A BT549 was transfected with siCON, siBDK#1, or siBDK#2 for 72 h followed by incubation with 1 μM puromycin for 30 min. Immunoblot and densitometric analysis of puromycin incorporation. B Fluorogram and quantification of AHA incorporation in BT549 cells transfected with siCON, siBDK#1, or siBDK#2. C Immunoblot and densitometric analysis of puromycin incorporation in BT549 cells treated with 500 µM BT2 for 20 h followed by incubation with 1 μM puromycin for 30 min. The graph represents mean ± S.D., n = 3, *p < 0.05 was performed using Student’s t test. D Immunoblot and densitometric analysis of SESN2, total and phosphorylated mTOR S2448, total and phosphorylated P70S6K T389, and total to phosphorylated S6 S240/244 in BT549 and MDA-MB231 cells treated with 500 µM BT2 for 20 h.

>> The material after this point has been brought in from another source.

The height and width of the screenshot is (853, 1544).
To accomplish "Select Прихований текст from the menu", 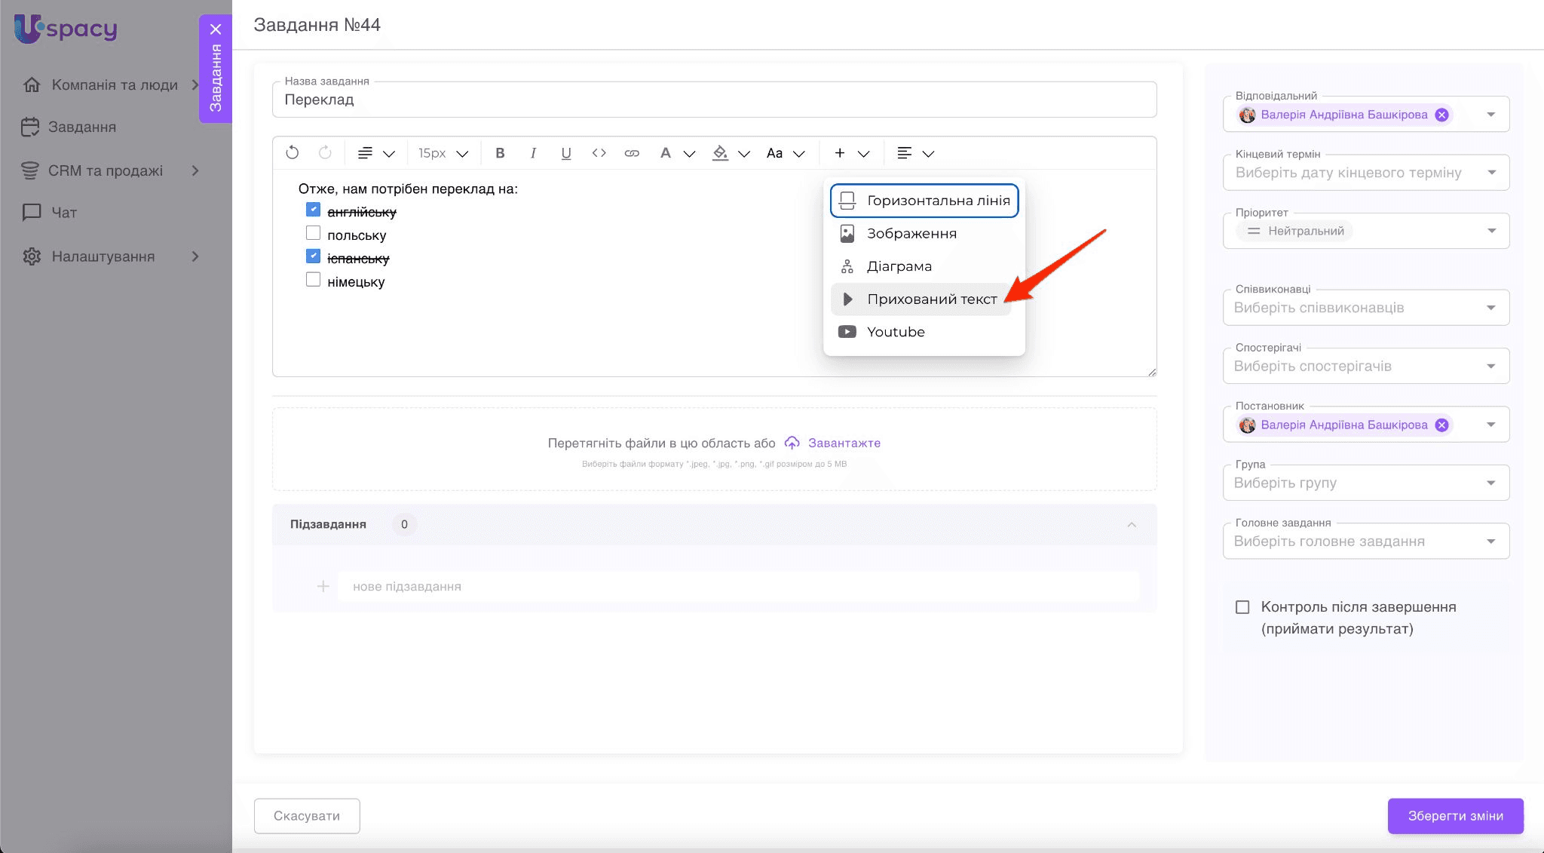I will 932,299.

Data presented as mean ± S.D. Statistical analysis was performed using Student’s t test; *p < 0.05, **p < 0.01, ****p < 0.0001 as indicated. Immunoblot and densitometric analysis of total and phosphorylated eIF2α S51, Sesn2, total and phosphorylated eEF2 T56, total and phosphorylated eEF2K S266, total and phosphorylated AKT S473, and AKT T308 in MDA-MB231 cells transduced with shGFP or shBCKDK for 48 h followed by 2 µM DOX or DMSO treatment for 18 h. Quantifications are from three independent experiments. A–B, *siCON vs siBDK#1, #siCON vs siBDK#2; E, *shGFP vs sh-hBCKDK, #shGFP+DOX vs sh-hBCKDK+DOX. Data presented as mean ± S.D. Statistical analysis was performed using a two-way ANOVA followed by a Tukey’s multiple comparison test; *p < 0.05, **p < 0.01, ****p < 0.0001 as indicated.